My sister & I make a habit of going to ethnic markets together picking the strangest looking food item & purchasing it for the other one to eat.
I'm on a strict budget and have certain food sensitivities, so if I see something interesting, I write down the name and brand, then look up what it is, the ingredients, and how to use it when I get home, then I plan it into the next week's meals. Also, this is why you will always find a box of Annie's gluten-free mac & cheese in our cabinet. It's our 'disaster-meal' back up!
I buy it and figure it out later. I have to be careful with certain things because I can't eat gluten, but other than that, I research it later. I'm actually really bad about impulse buying exotic ingredients.
After living in what might be considered the Little Vietnam and Little Ethiopia of San Diego, I have taken a very relaxed approach to shopping in ethnic markets. I just look at the picture or the product itself. "Does this look like something I would like to put in my mouth?" "Yes." In the basket, it goes. Ethnic markets tend to be less expensive than regular grocery stores, so I don't feel bad if I get something I don't like. I've also been know to save empty packages of things l did like so I can take them back to the store to compare words and ingredients. I like this sort of "guess and check" approach a lot more than just using my iPhone or Wiki. It puts the adventure in cooking and eating.

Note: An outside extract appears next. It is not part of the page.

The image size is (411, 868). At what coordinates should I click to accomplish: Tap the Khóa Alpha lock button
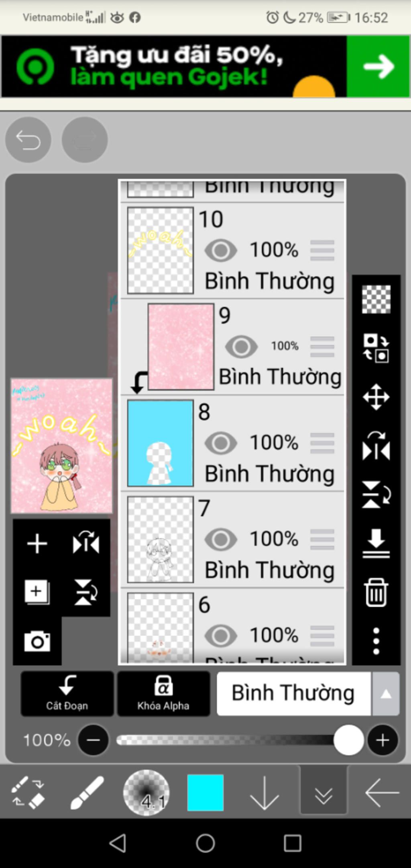point(163,694)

Those "Grocery Store Demystified" books are frustratingly bad. I cannot for the life of me figure out why the publisher put them out without an index. It makes them nearly-impossible to use as a resource -- in order to figure out what a particular fruit you find in the market is called, you have to read the entire chapter on fruit. Some things are illustrated and some aren't. It's nothing you could bring with you as a reference.